=== SHORT EXERCISE 1 ===
Copy the rows word for word, starting with the first row and stopping after the line that contains "tap(715, 370)".

=== PASSAGE PROVIDED ===
This blog is the combined effort of four senior pastors of different churches. Their desire is to point you toward living a God-centered, gospel-focused, Christian life.

Monday, October 27, 2014

Struggling with Discouragement and Voting

This election season finds me struggling with discouragement. That’s not an unusual occurrence for me.

Scott’s blog post addresses the main issue I’ve been grappling with this year. There aren’t many competitive races on my ballot and the one statewide race that is competitive—the governor’s race—is between two candidates I can’t support.

I came as close as I’ve ever come this year to considering voting for a candidate who isn’t pro-life. Frustrated by what seems to me to be a self-destructive trajectory in our state, I’d love to vote for someone “different.”

But I can’t do it. Here are five quick thoughts I had:

1. I admit perfect can become the enemy of the good.

Some may look at my decision not to vote for a major party candidate in the governor’s race as throwing my vote away. Ideological purity, the argument goes, ultimately fails to accomplish anything.

There’s some truth to that. I can’t be so focused on wanting to vote for the perfect candidate that I’m unwilling to compromise.

2. I admit mature believers can differ on significant policy issues.

There are issues that mature believers can differ on. Tax rates, environmental issues, balancing the budget, etc. Believers can take biblical principles and apply them differently. There should be grace as we differ. 

3. I feel a culpability for voting for those who pledge to not protect the unborn.

But I can’t justify voting for someone who pledges to not protect the unborn. It’s unconscionable to me. That’s not to say that a believer who decides differently is in sin. Some may decide to choose the lesser of two evils. 

For me, my conscience can’t escape the reality that I’ve voted for a person who has pledged to actively work against his or her most basic responsibility as a person in authority—protecting the innocent.

4. I believe that Jesus is king.

Despite my discouragement, I have confidence in Jesus’ kingship. As Psalm 97:1 declares, “The Lord reigns, let the earth rejoice; let the many coastlands be glad!”

5. I need to vote (and so do you!).

God sovereignly placed us in a representative government. I bear a responsibility for those who are elected and need to exercise my civic duty to vote.

Some years, that task is more difficult than others.

=== RECORDS FOR THIS EXERCISE ===
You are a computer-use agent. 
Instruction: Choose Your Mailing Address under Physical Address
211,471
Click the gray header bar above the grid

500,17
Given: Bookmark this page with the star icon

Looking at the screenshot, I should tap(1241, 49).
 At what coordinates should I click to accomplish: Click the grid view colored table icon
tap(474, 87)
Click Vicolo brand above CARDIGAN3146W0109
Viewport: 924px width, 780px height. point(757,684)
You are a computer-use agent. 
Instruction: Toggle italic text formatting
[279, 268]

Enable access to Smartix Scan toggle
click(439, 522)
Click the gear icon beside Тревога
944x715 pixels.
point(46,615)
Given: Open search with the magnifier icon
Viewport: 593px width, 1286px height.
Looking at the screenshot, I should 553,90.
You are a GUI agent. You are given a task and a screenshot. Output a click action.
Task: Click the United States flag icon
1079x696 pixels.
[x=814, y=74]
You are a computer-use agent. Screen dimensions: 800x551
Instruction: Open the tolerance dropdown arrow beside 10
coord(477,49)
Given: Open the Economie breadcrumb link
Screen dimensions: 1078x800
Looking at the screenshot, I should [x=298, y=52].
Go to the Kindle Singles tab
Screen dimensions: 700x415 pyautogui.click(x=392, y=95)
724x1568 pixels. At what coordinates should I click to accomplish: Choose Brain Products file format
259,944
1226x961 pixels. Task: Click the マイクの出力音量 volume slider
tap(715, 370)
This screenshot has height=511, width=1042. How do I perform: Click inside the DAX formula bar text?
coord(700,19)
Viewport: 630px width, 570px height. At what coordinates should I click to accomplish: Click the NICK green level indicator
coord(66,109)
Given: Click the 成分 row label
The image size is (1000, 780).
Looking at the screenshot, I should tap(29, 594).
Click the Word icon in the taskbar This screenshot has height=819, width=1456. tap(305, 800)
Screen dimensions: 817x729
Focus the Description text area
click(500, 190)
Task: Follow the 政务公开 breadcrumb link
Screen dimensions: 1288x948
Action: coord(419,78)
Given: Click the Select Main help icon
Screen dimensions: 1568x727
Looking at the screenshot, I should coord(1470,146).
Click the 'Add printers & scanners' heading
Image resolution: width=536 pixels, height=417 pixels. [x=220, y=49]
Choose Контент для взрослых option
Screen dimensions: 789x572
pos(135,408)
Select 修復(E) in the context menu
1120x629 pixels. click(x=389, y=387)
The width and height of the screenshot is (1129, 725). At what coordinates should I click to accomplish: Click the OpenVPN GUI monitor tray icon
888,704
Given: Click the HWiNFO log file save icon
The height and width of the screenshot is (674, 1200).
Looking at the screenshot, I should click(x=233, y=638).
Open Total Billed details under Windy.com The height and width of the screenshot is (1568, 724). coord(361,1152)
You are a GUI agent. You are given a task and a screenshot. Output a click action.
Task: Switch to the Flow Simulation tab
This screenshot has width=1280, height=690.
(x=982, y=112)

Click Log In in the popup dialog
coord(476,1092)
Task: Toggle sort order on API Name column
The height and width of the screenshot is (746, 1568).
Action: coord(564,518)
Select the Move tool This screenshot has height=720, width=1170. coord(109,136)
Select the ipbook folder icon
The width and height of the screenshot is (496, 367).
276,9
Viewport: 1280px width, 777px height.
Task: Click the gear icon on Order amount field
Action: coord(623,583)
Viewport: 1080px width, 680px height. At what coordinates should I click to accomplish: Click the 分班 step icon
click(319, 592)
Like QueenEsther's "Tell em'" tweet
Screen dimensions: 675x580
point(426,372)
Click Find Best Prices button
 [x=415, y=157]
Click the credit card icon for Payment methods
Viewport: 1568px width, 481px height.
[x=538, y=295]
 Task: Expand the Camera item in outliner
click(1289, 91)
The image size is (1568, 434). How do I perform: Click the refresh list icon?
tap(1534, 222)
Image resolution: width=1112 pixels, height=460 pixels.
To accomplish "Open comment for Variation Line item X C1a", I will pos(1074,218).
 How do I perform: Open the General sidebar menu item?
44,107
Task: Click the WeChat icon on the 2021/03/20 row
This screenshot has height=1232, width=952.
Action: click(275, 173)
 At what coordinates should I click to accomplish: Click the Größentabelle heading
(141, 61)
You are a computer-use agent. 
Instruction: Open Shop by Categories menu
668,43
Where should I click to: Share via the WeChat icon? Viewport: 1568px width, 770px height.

=== SHORT EXERCISE 2 ===
Repeat the part of the blog post on voting that begins with the words "This blog is" and ends with the words "occurrence for me.", without changing a word.

=== COMPLETE RESPONSE 1 ===
You are a computer-use agent. 
Instruction: Choose Your Mailing Address under Physical Address
211,471
Click the gray header bar above the grid

500,17
Given: Bookmark this page with the star icon

Looking at the screenshot, I should tap(1241, 49).
 At what coordinates should I click to accomplish: Click the grid view colored table icon
tap(474, 87)
Click Vicolo brand above CARDIGAN3146W0109
Viewport: 924px width, 780px height. point(757,684)
You are a computer-use agent. 
Instruction: Toggle italic text formatting
[279, 268]

Enable access to Smartix Scan toggle
click(439, 522)
Click the gear icon beside Тревога
944x715 pixels.
point(46,615)
Given: Open search with the magnifier icon
Viewport: 593px width, 1286px height.
Looking at the screenshot, I should 553,90.
You are a GUI agent. You are given a task and a screenshot. Output a click action.
Task: Click the United States flag icon
1079x696 pixels.
[x=814, y=74]
You are a computer-use agent. Screen dimensions: 800x551
Instruction: Open the tolerance dropdown arrow beside 10
coord(477,49)
Given: Open the Economie breadcrumb link
Screen dimensions: 1078x800
Looking at the screenshot, I should [x=298, y=52].
Go to the Kindle Singles tab
Screen dimensions: 700x415 pyautogui.click(x=392, y=95)
724x1568 pixels. At what coordinates should I click to accomplish: Choose Brain Products file format
259,944
1226x961 pixels. Task: Click the マイクの出力音量 volume slider
tap(715, 370)

=== COMPLETE RESPONSE 2 ===
This blog is the combined effort of four senior pastors of different churches. Their desire is to point you toward living a God-centered, gospel-focused, Christian life.

Monday, October 27, 2014

Struggling with Discouragement and Voting

This election season finds me struggling with discouragement. That’s not an unusual occurrence for me.